Tributes to a master: five perfect homages to Stanley Kubrick
Thanks to the monumental legacy he left behind, it would take a lot less time to rattle off the acclaimed auteurs who haven’t celebrated the influence of Stanley Kubrick at least a handful of times during their own careers. He was a pioneer of so much that he has become a fixture of modern cinema.
In fact, there aren’t many filmmakers to have made such an impact on the medium, either, with Kubrick’s meticulously-composed masterpieces raising the bar for what was visually and technologically possible on-screen and instilling the belief in multiple generations that cinema has the potential to achieve anything the mind can conceive.
There have been plenty of movies and TV shows to proudly display their Kubrickian fan club membership on the sleeve for all to see, but it’s a lot easier to mount an uninspiring facsimile than it is a genuinely inspired homage, something the following five didn’t forget.
Kubrick has been referenced and acknowledged a thousand different ways by a thousand different filmmakers, but this quintet stood out by doing it in a way that felt familiar and loving, but still stood on their own two feet.
Five perfect homages to Stanley Kubrick:
5. Hannibal (David Slade, 2013)
Bryan Fuller’s darkly delicious twist on pop culture’s favourite cannibal remains one of the most aesthetically pleasing TV shows in recent memory, with the very first episode of Hannibal paying an homage to Kubrick that many viewers wouldn’t even have noticed.
In David Slade’s premiere ‘Apéritif’, Hugh Dancy’s Will Graham and Laurence Fishburne’s Jack Crawford converse in a bathroom, which is an almost identical replica of the set where Jack Torrance and Delbert Grady have their first conversation in The Shining.
The showrunner doubled down by comparing the entire show to The Shining, telling Entertainment Weekly how “we are telling the story of a man who makes his living with his imagination who slowly loses his mind over the course of the season,” with additional caveat of “except the guy is not an alcoholic.”
4. Moon (Duncan Jones, 2009)
Kubrick was a massive influence on David Bowie, so it was only fair that Duncan Jones, the musician’s son, kept that theme of a lifetime going when he made his feature-length directorial debut on Moon.
As well as being a sci-fi story, the Kevin Spacey-voiced GERTY is a clear and obvious parallel of HAL, sharing human names and unassuming voices that are ill-at-ease with the revelations and bombshells they’ve respectively been tasked to drop.
The apple didn’t fall far from the tree when it came to the Bowie clan homaging Kubrick, but Moon does so in a way that doesn’t detract from its own qualities as a genuine 21st century science fiction great.
3. Barton Fink (Joel Coen, 1991)
The Coen brothers are no strangers to homaging Kubrick, so it was inevitable that it was going to happen when they made a movie where a great deal of the story unfolds within the cavernous confines of an ominous hotel.
Barton Fink and The Shining are set in foreboding establishments, revolve around writers struggling to unleash their inner wordsmith, and there are several Steadicam shots that are almost beat-for-beat recreations of Kubrick’s luxurious extended takes.
There’s even room for a sight gag, too, with several rooms in Barton Fink spotted with highly polished shoes lying outside.

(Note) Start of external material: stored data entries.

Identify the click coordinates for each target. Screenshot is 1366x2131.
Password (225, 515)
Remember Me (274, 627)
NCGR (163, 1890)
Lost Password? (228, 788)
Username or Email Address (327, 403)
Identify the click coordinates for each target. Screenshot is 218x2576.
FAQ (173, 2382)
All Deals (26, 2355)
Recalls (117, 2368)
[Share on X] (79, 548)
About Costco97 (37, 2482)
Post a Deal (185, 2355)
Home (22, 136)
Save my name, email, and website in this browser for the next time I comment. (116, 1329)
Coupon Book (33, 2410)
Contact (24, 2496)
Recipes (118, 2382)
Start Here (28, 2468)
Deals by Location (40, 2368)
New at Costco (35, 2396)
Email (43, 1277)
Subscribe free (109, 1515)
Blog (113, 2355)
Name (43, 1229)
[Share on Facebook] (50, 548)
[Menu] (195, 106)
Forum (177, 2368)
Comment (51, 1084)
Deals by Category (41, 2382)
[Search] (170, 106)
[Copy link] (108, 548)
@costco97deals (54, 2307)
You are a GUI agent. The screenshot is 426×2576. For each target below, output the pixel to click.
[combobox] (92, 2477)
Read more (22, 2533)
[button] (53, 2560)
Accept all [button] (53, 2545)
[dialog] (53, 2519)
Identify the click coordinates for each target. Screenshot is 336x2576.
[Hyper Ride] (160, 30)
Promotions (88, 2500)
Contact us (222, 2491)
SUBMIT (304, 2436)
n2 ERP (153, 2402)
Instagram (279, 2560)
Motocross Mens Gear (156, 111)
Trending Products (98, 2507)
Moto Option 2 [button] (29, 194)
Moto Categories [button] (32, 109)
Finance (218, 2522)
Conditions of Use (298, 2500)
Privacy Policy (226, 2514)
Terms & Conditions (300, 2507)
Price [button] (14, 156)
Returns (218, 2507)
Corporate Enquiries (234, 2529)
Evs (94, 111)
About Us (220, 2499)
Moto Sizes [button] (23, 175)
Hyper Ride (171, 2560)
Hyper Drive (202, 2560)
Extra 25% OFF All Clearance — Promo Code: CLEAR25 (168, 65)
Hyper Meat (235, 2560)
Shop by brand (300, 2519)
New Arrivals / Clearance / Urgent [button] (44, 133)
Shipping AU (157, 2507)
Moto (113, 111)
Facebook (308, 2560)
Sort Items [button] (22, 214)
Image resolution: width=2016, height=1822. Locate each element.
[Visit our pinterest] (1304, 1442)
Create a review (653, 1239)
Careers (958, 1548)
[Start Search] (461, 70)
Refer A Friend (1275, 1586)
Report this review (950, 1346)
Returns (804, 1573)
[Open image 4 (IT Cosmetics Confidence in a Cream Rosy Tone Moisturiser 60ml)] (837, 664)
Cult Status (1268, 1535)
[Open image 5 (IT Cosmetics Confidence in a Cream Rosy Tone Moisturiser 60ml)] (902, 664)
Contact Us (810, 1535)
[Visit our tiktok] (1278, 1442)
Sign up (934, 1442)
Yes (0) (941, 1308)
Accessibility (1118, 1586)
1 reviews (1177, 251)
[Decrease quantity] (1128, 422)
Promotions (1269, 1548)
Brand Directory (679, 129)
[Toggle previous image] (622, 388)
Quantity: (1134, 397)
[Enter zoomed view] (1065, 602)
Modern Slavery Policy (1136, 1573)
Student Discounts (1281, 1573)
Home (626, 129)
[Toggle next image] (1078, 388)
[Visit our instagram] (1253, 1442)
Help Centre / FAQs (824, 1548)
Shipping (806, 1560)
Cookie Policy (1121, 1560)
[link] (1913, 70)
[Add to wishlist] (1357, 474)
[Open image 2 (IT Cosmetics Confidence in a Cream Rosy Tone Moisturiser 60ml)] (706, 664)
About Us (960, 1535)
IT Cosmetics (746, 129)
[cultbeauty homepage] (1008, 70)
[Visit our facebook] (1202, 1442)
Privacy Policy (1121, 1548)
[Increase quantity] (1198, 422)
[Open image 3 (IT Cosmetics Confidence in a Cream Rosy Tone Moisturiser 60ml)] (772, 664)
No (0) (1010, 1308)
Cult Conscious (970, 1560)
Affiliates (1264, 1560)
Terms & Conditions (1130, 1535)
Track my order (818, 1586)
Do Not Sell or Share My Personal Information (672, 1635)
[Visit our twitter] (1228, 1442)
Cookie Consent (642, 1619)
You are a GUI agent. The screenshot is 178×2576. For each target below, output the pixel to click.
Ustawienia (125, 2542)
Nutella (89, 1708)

Shoes? Shiny? Shoe-shining? The Shining? It’s hardly an elite-level joke, but it’s there nonetheless.
2. Interstellar (Christopher Nolan, 2014)
Kubrickian fanboys don’t come much more famous than Christopher Nolan, and while he’s hardly averse to tipping his hat towards the maestro, Interstellar made it more pronounced than ever before.
There are countless nods, winks, parallels, and homages to 2001: A Space Odyssey contained within Interstellar, but it never comes across as distracting hero worship. Instead, it’s subtly integrated into a story that’s distinctly Nolan’s, but completely aware of the shadow being cast.
The visual and narrative references range from TARS and CASE evoking the spirit of HAL, with the rectangular design of the robots echoing 2001‘s monolith, while both Kubrick’s classic and Interstellar culminate in a reality-bending abstraction of the human experience.
1. The Simpsons (Matt Groening, 1989-present)
Pop culture is rife with Kubrick homages, but there hasn’t been a movie or TV show to pack in as many over a longer period of time than The Simpsons, with the show’s peak years rife with top-notch references.
Treehouse of Horror segment ‘The Shinning’ might be the best, even if a solid case can be made for Homer eating crisps to the sounds of the 2001 soundtrack in ‘Deep Space Homer’, Bart grasping for a pair of cupcakes like Alex DeLarge in a shot ripped right from A Clockwork Orange in ‘Duffless’, or Mr. Burns subjecting family dog Santa’s Little Helper to the Ludovico Technique.
It was clear that the writing staff who propelled The Simpsons to greatness during its early years were all huge Kubrick fans, with the repeated riffs on the auteur’s back catalogue always coming directly from the heart.